1

I am trying to write a regex that will allow me to parse CSV files that excel creates. I have noticed when you export a CSV from excel, if the field is a string it will encase it in quotes. If that string contains quotes itself, it will escape each quote with a quote!!

What I want to do is split each line that I parse into fields. In light of the above, I have to split when there is a comma that is not within quotes. My regex is terrible, so how would I do this?

I can split by a comma, but how do I say when its not in between quotes??

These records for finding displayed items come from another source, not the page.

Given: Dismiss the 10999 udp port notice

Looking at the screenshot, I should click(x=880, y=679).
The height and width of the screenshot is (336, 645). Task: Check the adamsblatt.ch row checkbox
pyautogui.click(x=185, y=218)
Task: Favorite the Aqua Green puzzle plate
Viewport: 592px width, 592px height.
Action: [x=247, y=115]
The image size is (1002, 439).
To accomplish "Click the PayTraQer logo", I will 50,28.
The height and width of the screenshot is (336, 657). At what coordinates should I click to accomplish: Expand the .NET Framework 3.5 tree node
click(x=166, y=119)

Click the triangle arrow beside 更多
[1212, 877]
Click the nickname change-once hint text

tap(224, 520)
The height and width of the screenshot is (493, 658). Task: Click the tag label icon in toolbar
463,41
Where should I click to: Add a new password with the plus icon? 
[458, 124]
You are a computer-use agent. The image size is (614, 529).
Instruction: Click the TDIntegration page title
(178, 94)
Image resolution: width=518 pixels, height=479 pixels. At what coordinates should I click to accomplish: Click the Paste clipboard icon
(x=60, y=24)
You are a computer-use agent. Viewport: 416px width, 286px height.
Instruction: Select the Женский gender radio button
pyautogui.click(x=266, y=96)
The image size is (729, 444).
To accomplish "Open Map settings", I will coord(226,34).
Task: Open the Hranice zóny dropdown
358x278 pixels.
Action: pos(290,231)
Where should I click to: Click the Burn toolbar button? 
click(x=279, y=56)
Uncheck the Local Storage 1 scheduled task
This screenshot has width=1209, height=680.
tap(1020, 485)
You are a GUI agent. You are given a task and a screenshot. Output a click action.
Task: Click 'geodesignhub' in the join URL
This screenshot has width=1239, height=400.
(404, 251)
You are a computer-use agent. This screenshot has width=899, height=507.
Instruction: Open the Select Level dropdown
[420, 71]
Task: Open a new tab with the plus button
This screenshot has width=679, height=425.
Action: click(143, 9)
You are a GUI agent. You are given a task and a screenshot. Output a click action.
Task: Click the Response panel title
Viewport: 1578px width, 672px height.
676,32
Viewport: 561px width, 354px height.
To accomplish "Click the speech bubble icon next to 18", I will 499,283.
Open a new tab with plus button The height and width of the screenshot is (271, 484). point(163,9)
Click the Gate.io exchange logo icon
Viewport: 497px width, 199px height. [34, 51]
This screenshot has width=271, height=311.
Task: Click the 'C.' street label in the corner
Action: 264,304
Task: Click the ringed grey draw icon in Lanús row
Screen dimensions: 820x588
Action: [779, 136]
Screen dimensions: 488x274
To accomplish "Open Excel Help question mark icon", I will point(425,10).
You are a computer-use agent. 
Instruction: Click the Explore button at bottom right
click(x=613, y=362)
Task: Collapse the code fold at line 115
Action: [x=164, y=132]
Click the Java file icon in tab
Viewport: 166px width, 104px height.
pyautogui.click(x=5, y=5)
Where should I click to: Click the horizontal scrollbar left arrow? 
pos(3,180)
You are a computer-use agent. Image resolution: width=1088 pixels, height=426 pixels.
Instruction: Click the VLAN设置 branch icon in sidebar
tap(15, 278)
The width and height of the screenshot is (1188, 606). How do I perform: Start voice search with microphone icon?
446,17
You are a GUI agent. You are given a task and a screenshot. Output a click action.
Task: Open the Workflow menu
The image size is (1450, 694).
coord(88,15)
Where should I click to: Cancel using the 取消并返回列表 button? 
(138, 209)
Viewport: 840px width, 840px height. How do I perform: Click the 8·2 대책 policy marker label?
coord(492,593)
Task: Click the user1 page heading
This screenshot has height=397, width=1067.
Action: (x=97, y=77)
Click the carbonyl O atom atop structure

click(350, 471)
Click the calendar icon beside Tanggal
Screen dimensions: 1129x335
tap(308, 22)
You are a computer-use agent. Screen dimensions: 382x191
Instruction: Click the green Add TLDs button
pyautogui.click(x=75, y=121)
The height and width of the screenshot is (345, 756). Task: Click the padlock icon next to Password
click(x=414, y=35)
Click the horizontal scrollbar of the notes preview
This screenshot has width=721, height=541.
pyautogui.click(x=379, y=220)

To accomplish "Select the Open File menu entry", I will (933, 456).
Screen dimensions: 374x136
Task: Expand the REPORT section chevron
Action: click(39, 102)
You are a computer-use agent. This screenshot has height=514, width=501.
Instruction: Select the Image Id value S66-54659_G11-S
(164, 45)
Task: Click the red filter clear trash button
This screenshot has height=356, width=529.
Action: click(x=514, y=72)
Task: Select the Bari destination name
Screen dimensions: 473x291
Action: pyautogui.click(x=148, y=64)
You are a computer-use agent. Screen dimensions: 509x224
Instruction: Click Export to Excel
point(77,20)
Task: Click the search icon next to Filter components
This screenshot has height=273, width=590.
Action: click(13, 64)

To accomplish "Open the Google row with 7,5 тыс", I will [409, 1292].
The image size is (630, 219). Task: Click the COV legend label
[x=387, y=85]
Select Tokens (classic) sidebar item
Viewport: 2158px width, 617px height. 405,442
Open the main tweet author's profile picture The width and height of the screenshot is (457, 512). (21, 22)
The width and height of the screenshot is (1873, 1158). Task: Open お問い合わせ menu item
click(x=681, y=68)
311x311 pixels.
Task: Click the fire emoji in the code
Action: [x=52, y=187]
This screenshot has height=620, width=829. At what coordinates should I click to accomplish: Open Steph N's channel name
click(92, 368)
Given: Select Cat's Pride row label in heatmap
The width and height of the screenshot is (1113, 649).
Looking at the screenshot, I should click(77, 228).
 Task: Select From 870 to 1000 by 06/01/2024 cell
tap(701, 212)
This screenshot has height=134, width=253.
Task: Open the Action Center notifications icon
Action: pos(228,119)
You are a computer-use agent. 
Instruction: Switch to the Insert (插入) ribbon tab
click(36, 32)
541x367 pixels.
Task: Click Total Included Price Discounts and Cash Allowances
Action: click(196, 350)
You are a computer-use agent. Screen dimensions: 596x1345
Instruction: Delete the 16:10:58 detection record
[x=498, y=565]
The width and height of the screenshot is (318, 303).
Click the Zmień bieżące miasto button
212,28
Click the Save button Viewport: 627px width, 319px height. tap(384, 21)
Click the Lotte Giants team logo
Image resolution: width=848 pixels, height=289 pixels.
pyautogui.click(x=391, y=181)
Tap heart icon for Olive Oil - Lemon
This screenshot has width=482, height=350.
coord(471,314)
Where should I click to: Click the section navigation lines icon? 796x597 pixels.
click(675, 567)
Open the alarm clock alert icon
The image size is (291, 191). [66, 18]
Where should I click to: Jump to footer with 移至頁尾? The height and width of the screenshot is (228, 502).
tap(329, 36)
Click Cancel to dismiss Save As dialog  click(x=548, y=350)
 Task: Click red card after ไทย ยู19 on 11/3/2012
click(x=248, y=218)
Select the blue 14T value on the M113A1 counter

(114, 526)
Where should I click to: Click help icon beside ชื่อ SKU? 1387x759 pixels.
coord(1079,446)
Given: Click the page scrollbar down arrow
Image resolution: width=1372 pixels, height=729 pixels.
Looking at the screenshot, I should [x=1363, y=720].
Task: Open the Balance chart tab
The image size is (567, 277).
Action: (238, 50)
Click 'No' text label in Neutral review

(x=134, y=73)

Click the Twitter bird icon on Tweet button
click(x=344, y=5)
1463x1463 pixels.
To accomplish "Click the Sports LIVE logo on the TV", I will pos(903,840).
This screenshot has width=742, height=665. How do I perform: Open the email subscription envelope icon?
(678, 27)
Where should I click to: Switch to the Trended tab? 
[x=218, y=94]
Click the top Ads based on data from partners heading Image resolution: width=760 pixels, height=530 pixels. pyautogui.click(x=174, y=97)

$lines = file($toce_path);

foreach ($lines as $line) {

    $line_array = preg_split("/,/", $line);

    $test = "($line_array[0], $line_array[1], $line_array[2])";

    echo $test.'<br />';

} 

This question is exactly like mine but it doesn't work with preg_split. Preg_split requires Perl-compatible regular expression syntax.

Thanks all for any help

Community
  • 1
  • 1
Abs
  • 51,038
  • 92
  • 260
  • 394
  • 1
    Is it possible to use a proper CSV parser instead? – Michael Myers Aug 09 '10 at 14:29
  • 1
    The other question's regex seems Perl-compatible to me. I'd be surprised if it didn't work. – Dan Breen Aug 09 '10 at 14:32
  • @mmyers - I am not sure which ones are available? I did try to find something within PHP but I read a few comments that fgetcsv doesn't work well with CSV's created by excel. But I am so close with this, I am just hopeless at regex. – Abs Aug 09 '10 at 14:33
  • @Dan - I kept getting a no delimiter error, but I just encased it with `/` and it seems to be working! Damn it. – Abs Aug 09 '10 at 14:35
  • possible duplicate of [Java: splitting a comma-separated string but ignoring commas in quotes](http://stackoverflow.com/questions/1757065/java-splitting-a-comma-separated-string-but-ignoring-commas-in-quotes) – Abs Aug 09 '10 at 14:36

3 Answers3

4

Not exactly answering your question, but maybe solving your problem:

Have you tried fgetcsv() or str_getcsv()?

They're your best friends if you're dealing with CSV data.

timdev
  • 57,660
  • 6
  • 74
  • 90
1

Why don't you use php's built-in function?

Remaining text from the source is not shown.